DelegatingHandler vs HttpOperationHandler – WCF Web APINo Comments
Yesterday Phil Haack wrote a post about Implementing an Authorization Attribute for WCF Web API. We’re doing something similar to handle auth using SimpleWebTokens handled by ACS and found a mix of approaches between Pedro Felix, Howard’s post, Lewis, and Johnny’s team who is also working on something similar. However I was too lazy to read the blogs and thrown this out to twitter knowing that @gblock would give me the answer I wanted in matter of minutes
@woloski: when would you use a delegatingchannel vs httpoperationhandler? I’ve found different samples using both
And indeed he replied. I like things explained in plain English from someone who really knows the thing, so here are the tweets with some color coding to separate one from the other.

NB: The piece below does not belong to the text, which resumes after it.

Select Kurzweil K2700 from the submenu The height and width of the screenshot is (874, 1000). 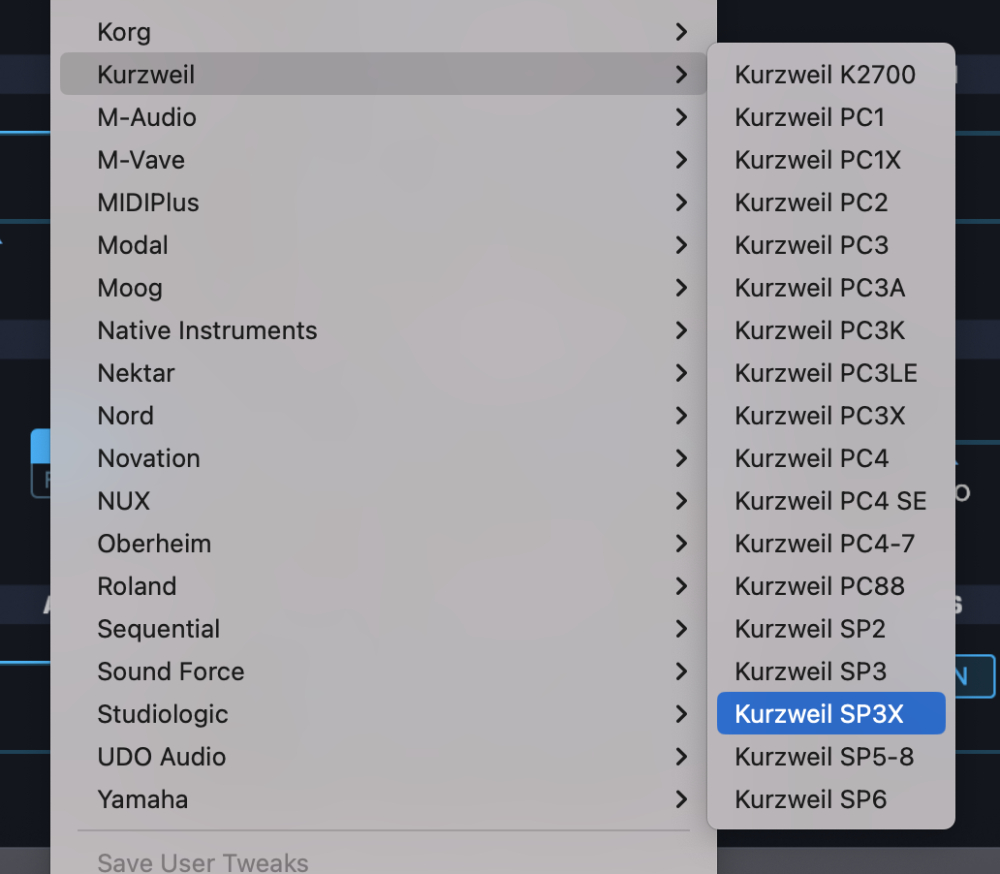pos(825,74)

NOTE: make sure to also read Glenn’s post which goes into much more detail.
@gblock: there are significant diffs. One is for pure http request / resp related concerns (message handlers) the other for app level
@gblock: one is global / knows nothing about the service the other does knows about the service.

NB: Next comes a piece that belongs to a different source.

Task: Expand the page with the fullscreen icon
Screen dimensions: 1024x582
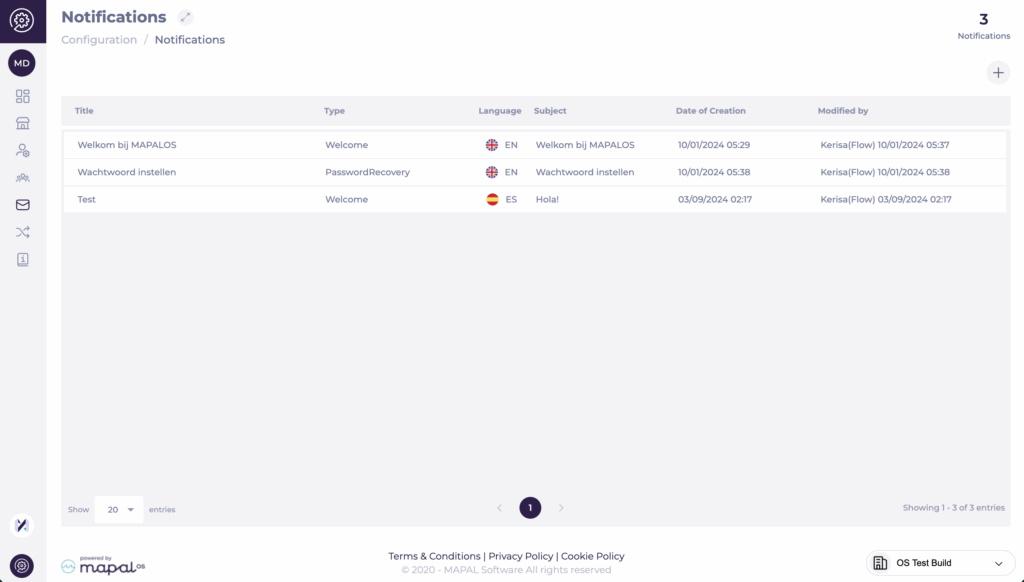Action: point(185,17)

@gblock: one is a Russian doll allowing pre-post handling, the other is a sequential pipeline.
@gblock: one handles model binding type scenarios (operation handlers) the other does not
@gblock: one is async (message handlers) the other is sync. So if you have something io bound use message handlers
@gblock: for cross cutting http concerns like etags, or if-none-match use message handlers.
@gblock: for validation / logging of app data use operation handlers. For security you might use both as Howard did for Oauth
@gblock: if it is truly cross cutting and doesn’t require details about the operation itself like parameter values.
@gblock: message handlers can handle requests dynamically ie they can handle a request to \foo without an op foo
@gblock: architecturally I think they make sense even though there is some overlap. HTTP concerns vs app concerns is the line.
For our case we will use HttpOperationHandlers because we want access to the operation to check that it contains an attribute.